*THE TASK*. Copy out word for word everything in the listing from its first line down to the line containing "Internal Taper Burnishing Tools (23, 273)", including that line.

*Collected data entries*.
<<<<

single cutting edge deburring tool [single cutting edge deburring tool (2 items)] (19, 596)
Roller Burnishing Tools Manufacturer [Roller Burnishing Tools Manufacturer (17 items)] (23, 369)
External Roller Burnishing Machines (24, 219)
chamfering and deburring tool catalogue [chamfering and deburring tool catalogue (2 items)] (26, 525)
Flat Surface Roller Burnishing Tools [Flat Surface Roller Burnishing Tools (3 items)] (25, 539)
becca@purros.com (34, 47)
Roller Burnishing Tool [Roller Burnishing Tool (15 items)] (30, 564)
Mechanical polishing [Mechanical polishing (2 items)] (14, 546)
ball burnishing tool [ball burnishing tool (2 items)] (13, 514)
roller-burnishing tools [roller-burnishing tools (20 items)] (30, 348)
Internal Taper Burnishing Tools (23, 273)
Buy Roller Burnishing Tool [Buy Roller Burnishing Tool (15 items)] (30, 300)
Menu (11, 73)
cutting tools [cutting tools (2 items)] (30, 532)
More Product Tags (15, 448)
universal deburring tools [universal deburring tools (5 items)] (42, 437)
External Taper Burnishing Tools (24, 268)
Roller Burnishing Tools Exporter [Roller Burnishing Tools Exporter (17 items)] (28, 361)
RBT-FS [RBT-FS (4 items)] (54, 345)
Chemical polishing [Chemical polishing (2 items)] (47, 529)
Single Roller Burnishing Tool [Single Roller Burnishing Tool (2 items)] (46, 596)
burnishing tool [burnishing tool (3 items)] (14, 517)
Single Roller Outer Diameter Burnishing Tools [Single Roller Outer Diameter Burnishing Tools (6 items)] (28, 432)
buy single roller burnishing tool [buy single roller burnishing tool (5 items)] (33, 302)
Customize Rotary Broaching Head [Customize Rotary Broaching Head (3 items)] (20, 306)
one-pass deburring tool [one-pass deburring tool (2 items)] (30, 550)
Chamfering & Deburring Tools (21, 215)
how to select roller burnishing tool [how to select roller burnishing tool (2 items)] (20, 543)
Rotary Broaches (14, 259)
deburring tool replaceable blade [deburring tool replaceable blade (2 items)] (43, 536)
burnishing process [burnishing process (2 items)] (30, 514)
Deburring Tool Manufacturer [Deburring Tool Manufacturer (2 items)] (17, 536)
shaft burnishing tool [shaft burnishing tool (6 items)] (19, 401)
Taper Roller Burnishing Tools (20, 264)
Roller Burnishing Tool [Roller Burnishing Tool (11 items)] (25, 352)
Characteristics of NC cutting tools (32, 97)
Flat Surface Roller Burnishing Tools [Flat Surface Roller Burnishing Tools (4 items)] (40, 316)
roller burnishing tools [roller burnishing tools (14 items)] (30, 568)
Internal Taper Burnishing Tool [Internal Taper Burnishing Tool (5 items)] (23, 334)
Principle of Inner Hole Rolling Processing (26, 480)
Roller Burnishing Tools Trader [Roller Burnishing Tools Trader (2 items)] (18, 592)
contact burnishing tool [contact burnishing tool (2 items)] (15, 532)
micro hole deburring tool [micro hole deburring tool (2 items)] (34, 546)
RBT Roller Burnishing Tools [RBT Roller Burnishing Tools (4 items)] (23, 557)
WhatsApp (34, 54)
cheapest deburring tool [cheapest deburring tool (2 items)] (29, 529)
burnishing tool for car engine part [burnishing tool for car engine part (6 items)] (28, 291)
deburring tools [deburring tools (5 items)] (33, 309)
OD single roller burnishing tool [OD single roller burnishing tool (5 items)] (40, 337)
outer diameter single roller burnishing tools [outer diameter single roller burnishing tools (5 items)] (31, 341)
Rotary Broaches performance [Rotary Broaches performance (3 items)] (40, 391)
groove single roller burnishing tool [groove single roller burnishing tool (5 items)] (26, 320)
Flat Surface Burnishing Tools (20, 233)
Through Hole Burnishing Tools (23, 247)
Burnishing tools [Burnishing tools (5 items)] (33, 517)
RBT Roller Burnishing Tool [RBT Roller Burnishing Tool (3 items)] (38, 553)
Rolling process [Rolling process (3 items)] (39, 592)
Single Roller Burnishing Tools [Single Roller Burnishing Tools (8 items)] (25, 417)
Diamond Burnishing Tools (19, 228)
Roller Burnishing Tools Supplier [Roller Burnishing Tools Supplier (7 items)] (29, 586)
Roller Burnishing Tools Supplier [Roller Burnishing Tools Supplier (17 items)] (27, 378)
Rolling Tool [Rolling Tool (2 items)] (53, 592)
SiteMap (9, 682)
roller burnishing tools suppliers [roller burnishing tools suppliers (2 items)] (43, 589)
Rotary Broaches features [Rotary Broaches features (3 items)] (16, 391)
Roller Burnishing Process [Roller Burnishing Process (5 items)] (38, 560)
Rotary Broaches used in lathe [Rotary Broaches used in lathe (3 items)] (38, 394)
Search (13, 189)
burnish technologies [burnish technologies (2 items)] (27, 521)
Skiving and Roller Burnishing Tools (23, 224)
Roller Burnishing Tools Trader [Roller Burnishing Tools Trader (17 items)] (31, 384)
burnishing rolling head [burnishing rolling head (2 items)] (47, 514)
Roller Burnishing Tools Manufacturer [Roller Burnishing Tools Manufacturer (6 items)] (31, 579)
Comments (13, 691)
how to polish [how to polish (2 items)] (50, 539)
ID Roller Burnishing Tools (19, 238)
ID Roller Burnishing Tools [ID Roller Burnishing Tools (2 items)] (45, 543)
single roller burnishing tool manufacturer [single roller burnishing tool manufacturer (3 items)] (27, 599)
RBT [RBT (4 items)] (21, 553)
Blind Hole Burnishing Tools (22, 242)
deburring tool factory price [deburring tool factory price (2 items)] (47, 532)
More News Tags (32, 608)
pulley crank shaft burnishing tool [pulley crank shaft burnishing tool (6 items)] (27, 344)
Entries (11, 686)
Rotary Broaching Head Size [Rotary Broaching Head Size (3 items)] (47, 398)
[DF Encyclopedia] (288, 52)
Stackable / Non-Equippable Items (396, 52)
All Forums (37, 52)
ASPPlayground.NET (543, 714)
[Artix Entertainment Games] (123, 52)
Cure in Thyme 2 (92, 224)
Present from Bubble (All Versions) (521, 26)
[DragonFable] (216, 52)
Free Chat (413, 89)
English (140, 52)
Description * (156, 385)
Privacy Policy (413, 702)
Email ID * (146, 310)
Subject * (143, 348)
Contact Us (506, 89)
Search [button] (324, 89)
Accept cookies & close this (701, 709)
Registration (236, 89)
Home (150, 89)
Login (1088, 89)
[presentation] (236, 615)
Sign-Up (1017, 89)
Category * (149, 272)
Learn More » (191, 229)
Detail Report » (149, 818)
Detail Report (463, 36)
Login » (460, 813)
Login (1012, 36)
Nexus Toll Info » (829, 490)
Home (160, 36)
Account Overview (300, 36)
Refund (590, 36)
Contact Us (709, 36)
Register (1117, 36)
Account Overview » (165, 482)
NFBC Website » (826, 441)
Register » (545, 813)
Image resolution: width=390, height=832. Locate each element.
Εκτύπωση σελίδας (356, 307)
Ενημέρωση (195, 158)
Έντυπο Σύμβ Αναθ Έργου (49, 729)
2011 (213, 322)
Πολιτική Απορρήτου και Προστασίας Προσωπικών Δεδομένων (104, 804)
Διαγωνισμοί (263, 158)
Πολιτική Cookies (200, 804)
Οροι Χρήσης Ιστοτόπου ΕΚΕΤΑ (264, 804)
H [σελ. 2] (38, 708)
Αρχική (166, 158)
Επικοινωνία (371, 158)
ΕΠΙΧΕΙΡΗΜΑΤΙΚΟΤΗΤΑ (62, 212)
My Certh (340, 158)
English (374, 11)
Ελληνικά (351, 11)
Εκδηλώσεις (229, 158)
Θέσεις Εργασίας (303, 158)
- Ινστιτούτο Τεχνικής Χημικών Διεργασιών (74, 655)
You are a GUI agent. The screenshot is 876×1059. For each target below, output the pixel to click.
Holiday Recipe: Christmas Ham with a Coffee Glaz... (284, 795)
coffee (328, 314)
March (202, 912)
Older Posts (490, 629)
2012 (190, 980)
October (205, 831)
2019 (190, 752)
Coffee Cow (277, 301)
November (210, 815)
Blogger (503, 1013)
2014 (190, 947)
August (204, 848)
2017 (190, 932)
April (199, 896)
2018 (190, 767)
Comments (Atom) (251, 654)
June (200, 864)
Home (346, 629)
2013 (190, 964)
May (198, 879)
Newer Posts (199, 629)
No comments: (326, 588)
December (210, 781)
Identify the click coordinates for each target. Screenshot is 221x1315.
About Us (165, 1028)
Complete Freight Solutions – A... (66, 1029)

>>>>

*PROBLEM SOLUTION*.
single cutting edge deburring tool [single cutting edge deburring tool (2 items)] (19, 596)
Roller Burnishing Tools Manufacturer [Roller Burnishing Tools Manufacturer (17 items)] (23, 369)
External Roller Burnishing Machines (24, 219)
chamfering and deburring tool catalogue [chamfering and deburring tool catalogue (2 items)] (26, 525)
Flat Surface Roller Burnishing Tools [Flat Surface Roller Burnishing Tools (3 items)] (25, 539)
becca@purros.com (34, 47)
Roller Burnishing Tool [Roller Burnishing Tool (15 items)] (30, 564)
Mechanical polishing [Mechanical polishing (2 items)] (14, 546)
ball burnishing tool [ball burnishing tool (2 items)] (13, 514)
roller-burnishing tools [roller-burnishing tools (20 items)] (30, 348)
Internal Taper Burnishing Tools (23, 273)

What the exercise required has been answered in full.